— EXTRACT PROVIDED —
++++++++

I would like to use the LM61460 (datasheet) to build a buck converter with a Vin of 24v-33v and an adjustable output from 5v at 3a to 20v at 5a for USB power delivery. I used TI Webench to generate a design for both 5v 3a and 20v 5a.

5v 3a 20v 5a

These are the biggest differences:

  • Value of the inductor
  • Rff and Cff aren’t present in the higher power design
  • BIAS is connected to Vout at lower voltage and to gnd at higher voltage

For the inductor, I would pick the biggest value. And I would connect the BIAS pin to gnd, since the datasheets states to ‘connect to output voltage point to improve efficiency’, so it should still work when connected to gnd.

Is this correct and what should I do with Rff and Cff?

  • \$\begingroup\$ Cff / Rff provide phase margin when using low esr ceramics (specifically they introduce an output zero), but you have this interesting conundrum to solve: If output voltage is less than 2.5 V, Cff has little effect so can be omitted. If output voltage is greater than 14 V, Cff must not be used since it will introduce too much gain at higher frequencies. So you really should be using them up to about 14V output and not above that. \$\endgroup\$ Jan 7, 2020 at 10:51
  • \$\begingroup\$ How about using a varactor diode in place of Cff so that capacitance drops with bigger output voltages? \$\endgroup\$
    – Andy aka
    Jan 7, 2020 at 10:55
  • \$\begingroup\$ @Andyaka Wow. That's just inspired - I would never have thought of that. \$\endgroup\$ Sep 30, 2021 at 12:32

1 Answer 1


The datasheet recommends the design number 1 with the bias connected to Vout. However, this is not a typical USB PD, as a single design should be able to deliver 5V/9V/15V/20V up to 3A with a communication protocol to communicate with your load to define which voltage is needed. It looks like to me as 2 different design as you will need physical modifications for the 5V and the 20V.

For the Inductor value, it depends on the footprint, if it's the same, no matter, you can decide the values later, but bigger means less ripple however higher Rdc and price obviously => trade off

Concerning Rff and Cff, this might impact your compensation, you might want to place the footprint in your layout, if you don't need it then keep it NC.

++++++++

— STORED DATA —

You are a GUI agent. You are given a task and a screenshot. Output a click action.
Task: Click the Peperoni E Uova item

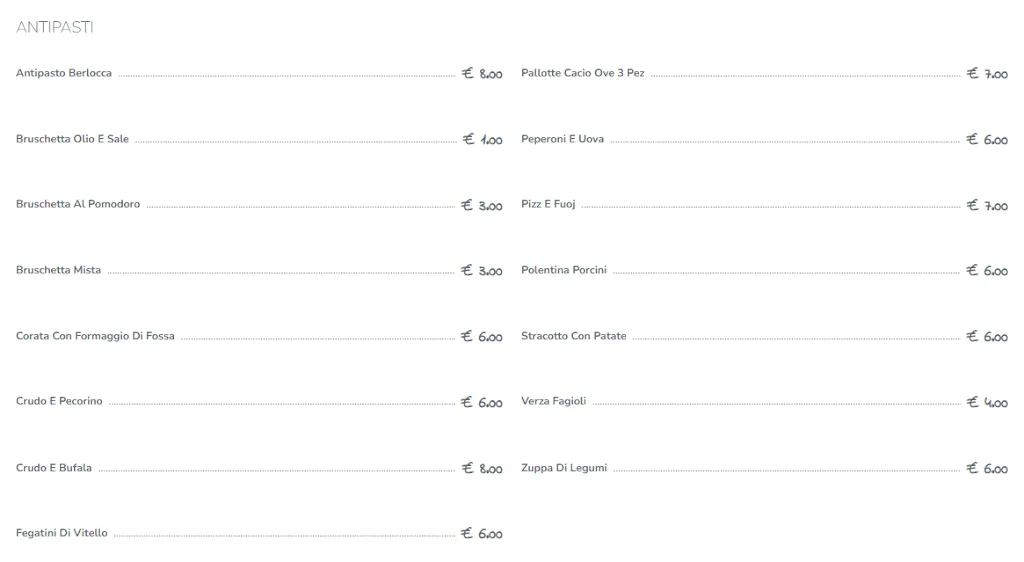click(x=562, y=139)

++++++++

Quote the buck converter discussion from "I would like" up to and including "Rff and Cff?". The data has no connection to the buck converter discussion.

— EXERCISE RESPONSE —
I would like to use the LM61460 (datasheet) to build a buck converter with a Vin of 24v-33v and an adjustable output from 5v at 3a to 20v at 5a for USB power delivery. I used TI Webench to generate a design for both 5v 3a and 20v 5a.

5v 3a 20v 5a

These are the biggest differences:

  • Value of the inductor
  • Rff and Cff aren’t present in the higher power design
  • BIAS is connected to Vout at lower voltage and to gnd at higher voltage

For the inductor, I would pick the biggest value. And I would connect the BIAS pin to gnd, since the datasheets states to ‘connect to output voltage point to improve efficiency’, so it should still work when connected to gnd.

Is this correct and what should I do with Rff and Cff?